> Work instructions:
A) Using the text on digestion, answer each question on its own line:
(i) How many meals per day will a robust digestive system tolerate?
(ii) With which organ does the digestive system start?
(iii) What name is given to the trillions of bacteria and other microbes in the digestive tract?
B) Write what comes next in the text on digestion, picking up after its last sentence.

Contrary to the famous saying – we are what we eat – we're also what we absorb and eliminate. It is through these processes that the digestive system comes into play.
Digestion is a critical process that enables your body to absorb the energy and nutrients it needs from the foods you eat. A robust digestive system will tolerate eating three or more meals per day, break down harder-to-digest foods and avoid common symptoms of digestive upset.
Let's take a closer look at how to optimize digestion.
Your digestive system involves a collection of organs, starting with the mouth and ending with your colon and anus. In between, many systems and processes occur, which affect the esophagus, the stomach, and the small and large intestines.
When you eat, food is moved from the mouth down the digestive tract, broken down and absorbed. Trillions of bacteria and other microbes in the digestive tract, known as the microbiome, also assist with this process. Nutrients are then extracted from the food, and energy from calories is released into your cells to fuel the body and keep it functioning.

> The data:
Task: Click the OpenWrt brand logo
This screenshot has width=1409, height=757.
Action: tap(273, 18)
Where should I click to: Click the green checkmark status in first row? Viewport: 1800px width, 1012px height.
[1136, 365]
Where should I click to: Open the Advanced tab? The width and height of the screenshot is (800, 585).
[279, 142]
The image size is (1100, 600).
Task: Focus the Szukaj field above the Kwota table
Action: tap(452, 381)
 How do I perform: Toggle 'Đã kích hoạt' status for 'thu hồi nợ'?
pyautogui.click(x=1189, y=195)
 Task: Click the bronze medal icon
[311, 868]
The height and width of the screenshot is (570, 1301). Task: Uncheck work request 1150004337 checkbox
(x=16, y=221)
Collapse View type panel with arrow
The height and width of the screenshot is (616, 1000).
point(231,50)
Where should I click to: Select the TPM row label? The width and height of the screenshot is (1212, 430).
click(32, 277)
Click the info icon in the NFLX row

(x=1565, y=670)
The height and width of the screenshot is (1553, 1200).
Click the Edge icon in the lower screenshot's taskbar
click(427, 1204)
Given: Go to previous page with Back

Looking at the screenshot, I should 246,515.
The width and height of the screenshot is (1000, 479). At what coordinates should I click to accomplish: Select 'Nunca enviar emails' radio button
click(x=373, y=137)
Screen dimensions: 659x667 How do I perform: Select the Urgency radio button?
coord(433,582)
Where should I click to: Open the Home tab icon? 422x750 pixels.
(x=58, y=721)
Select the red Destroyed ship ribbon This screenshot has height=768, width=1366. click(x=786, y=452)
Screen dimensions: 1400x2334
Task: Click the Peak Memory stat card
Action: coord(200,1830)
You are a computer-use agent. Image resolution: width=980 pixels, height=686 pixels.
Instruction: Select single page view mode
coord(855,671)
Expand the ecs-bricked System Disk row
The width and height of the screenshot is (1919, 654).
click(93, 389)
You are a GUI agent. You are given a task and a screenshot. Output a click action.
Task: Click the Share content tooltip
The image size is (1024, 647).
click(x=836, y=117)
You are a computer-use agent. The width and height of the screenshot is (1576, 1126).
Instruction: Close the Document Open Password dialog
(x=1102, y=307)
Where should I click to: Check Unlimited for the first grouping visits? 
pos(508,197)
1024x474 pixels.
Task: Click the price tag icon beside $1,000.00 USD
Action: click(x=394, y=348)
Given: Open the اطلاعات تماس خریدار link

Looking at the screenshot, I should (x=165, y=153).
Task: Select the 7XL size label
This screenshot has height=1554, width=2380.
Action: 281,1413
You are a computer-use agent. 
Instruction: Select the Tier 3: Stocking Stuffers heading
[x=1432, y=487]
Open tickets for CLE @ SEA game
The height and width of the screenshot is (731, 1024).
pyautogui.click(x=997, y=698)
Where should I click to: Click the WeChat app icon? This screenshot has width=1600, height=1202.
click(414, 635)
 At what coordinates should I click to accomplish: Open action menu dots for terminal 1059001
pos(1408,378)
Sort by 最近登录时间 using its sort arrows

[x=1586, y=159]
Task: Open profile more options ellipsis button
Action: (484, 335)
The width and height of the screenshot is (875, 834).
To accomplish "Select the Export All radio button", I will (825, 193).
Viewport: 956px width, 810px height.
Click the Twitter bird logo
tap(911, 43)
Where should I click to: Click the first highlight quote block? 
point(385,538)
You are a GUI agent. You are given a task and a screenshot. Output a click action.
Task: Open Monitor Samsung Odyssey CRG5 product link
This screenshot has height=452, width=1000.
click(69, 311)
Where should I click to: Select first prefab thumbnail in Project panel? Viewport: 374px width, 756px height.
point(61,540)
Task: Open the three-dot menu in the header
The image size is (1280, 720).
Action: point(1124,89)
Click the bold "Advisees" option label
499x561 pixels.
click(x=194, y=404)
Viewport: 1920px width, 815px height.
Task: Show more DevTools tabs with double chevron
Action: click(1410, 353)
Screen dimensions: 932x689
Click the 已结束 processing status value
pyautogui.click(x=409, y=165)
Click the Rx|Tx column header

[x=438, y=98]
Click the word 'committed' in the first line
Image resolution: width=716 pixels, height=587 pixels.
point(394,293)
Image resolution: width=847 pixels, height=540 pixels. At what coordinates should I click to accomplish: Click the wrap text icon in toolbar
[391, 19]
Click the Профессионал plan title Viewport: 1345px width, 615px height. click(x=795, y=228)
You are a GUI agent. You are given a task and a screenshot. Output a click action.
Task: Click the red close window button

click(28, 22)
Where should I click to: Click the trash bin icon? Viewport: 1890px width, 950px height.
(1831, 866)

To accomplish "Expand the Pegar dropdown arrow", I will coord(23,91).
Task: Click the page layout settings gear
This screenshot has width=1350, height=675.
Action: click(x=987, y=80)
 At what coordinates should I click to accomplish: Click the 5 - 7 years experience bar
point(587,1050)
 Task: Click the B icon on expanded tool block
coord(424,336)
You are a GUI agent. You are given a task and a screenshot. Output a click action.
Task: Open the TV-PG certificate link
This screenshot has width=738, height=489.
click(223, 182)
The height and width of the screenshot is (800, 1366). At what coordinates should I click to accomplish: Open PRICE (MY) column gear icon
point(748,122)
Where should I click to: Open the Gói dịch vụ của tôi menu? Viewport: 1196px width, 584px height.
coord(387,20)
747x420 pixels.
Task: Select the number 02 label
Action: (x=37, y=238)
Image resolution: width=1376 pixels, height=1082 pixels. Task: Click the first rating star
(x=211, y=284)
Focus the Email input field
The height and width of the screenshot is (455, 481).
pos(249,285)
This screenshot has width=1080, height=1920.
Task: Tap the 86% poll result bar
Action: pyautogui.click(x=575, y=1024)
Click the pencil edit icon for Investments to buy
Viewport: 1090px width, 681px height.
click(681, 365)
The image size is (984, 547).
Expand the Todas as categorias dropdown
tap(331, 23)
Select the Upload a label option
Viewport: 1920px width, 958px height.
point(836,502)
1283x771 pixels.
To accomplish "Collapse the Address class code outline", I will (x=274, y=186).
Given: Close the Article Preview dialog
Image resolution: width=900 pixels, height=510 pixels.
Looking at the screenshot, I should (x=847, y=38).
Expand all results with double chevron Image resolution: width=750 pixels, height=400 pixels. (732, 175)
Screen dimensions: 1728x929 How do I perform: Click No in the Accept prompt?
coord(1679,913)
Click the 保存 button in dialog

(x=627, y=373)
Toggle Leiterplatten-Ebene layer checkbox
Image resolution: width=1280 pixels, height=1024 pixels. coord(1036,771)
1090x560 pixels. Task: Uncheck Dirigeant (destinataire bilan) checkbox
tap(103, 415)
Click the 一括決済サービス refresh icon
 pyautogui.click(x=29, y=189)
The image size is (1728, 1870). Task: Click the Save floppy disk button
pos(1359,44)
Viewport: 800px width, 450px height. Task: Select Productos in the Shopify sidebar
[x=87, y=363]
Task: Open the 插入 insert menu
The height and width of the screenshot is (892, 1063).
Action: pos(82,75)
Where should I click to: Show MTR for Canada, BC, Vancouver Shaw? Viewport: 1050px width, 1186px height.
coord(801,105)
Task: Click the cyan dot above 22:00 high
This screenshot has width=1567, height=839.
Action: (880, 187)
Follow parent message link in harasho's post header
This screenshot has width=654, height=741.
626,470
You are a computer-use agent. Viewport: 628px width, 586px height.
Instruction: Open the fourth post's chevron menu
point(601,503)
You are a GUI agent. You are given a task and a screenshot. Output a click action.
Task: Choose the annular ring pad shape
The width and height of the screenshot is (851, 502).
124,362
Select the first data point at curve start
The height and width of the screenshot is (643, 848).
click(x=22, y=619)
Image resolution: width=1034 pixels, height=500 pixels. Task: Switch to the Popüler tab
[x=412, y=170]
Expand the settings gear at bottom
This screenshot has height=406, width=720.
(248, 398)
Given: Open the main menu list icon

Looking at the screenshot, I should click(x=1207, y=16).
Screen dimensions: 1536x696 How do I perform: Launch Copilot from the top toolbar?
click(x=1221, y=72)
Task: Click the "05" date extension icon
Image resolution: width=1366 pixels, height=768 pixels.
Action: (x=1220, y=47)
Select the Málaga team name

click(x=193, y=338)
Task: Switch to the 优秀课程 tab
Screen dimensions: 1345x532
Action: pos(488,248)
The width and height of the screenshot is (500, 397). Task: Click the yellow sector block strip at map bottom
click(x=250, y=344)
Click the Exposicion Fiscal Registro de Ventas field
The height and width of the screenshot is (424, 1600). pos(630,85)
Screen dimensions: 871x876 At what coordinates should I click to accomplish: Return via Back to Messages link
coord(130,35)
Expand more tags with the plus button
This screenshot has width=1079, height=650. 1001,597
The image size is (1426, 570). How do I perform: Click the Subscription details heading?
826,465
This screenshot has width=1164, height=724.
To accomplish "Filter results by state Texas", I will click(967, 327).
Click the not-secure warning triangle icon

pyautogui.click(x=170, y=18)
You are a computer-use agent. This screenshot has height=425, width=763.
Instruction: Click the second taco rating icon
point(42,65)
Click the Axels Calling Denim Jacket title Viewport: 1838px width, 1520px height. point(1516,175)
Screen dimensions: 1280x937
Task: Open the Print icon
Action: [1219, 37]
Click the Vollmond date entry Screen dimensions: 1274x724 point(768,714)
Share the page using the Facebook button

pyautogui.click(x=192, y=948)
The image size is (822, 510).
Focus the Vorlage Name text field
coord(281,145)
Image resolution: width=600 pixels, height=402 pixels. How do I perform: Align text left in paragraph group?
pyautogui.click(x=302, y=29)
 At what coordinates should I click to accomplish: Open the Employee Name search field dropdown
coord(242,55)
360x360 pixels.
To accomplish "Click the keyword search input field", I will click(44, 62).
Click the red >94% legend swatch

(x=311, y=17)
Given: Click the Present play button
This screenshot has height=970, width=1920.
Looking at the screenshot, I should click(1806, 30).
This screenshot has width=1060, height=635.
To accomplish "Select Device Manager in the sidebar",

> Responses to the tasks:
A)
(i) Three or more meals per day.
(ii) The mouth.
(iii) The microbiome.

B)
Whatever is not needed or not absorbed during the digestive process is removed from the body via urine and bowel movements. Daily bowel movements are a crucial factor in proper digestion since it helps remove of toxins. Having irregular bowel movements can lead to the reabsorption of toxins and potentially cause further health problems.
Because the digestive system is so complex, many things that can go wrong. These issues can lead to symptoms of an unhealthy gut, such as abdominal pain, frequent gas, bloating, belching, heartburn, irregular bowel movements, loose stool, nausea or vomiting.
Common digestive offenders that may be causing this includes:
Imbalance of gut bacteria. Your gut bacteria is within in your body's microbiome. Having an imbalance is known as dysbiosis. Dysbiosis interferes with proper digestion and contributes to unpleasant symptoms.
Weak digestion. Digestive enzymes and stomach acid helps break down the food you eat. Low or weakened levels can lead to improper breakdown and signs like gas and bloating.
Stress. Stress negatively affects the body in many ways, including altering your gut microbiome. Stress also puts the body in a fight-or-flight state, which does not support the rest-and-digest environment required and digestion can be affected.
Poor diet. A poor diet that is high in refined carbohydrates, like sugar, and low in fiber can lead to dysbiosis. Imbalances such as these can trigger an immune response that can lead to food allergies or sensitivities.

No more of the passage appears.